I can say this because I've used both, and ended up going back to the Microsoft solution, of which MythTV makes it look good!
My setup: dvb-t card (nova-t), geforce4 w/tv out, athlon xp 2700, lots of storage etc.
Mythtv, took eternity to setup, had to manually give it the frequencies so it could find the channels. When setup, guide data took a while using xmltv, and following guide after guide to set it up. Even once setup, its nowhere near as complete or stable as Media Center using dvb-t. Getting to this point took hours.
With Media Center, its very simple to get all working without having to go to such great lengths or following guide after guide to get something done. So long as your hardware is somewhat recent and has BDA drivers, and you install rollup update 2, things are smooth for myself.
MythTV has some serious issues. Tuning into an encrypted channel crashes it. Yes I know its the mpeg codec's problem but surely MythTV can check the channel beforehand! Media center can cope with that.
The GUI hasnt got anything on Media Centers, even with custom designs.
Then there's those little things like droping a DVD full of xvid's into the system - Media Center will ask to copy it to the system and watch it.
You have to exit the TV section entirely to goto something else - Media center can do picture in picture no problem regardless of what your watching.
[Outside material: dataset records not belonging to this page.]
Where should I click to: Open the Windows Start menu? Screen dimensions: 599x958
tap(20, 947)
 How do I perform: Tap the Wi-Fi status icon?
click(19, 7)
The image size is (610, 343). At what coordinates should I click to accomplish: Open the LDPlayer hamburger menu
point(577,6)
It can also record the stream to the hard drive in the format it came, mpeg2, without an issue with dvb-t. MythTV couldnt do this, nor could it provide a good quality recorded stream without having to use the CPU under dvb-t.
There are other things, but I can tell you now, from my own experience that dvb-t under MythTV just isnt ready for primetime. Finally, why bother spending lots of hours configuring and time tweaking it later when Media Center does it nicely first time around?
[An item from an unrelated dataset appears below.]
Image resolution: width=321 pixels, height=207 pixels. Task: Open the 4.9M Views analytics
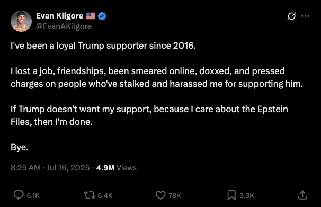tap(117, 168)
Oh wait, this is slashdot...
The price difference between OEM and retail software is due to two mitigating factors:
1) OEM software is forever married to the machine on which it is first installed.
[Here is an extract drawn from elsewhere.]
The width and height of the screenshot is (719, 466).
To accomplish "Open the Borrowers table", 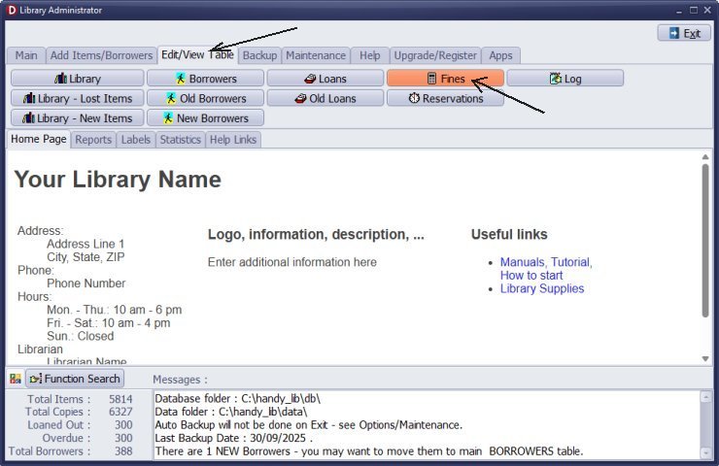I will pyautogui.click(x=205, y=79).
2) Microsoft doesn't provide support for OEM products - they leave that up to the OEM.
As long as you don't want to call up Microsoft for support, OEM software is just fine. But considering support rates ($35 a pop, or $245 for a professional incident), retail software may be a deal for those who lack basic troubleshooting skills, internet search capabilities, or impressionable tech-savvy relatives.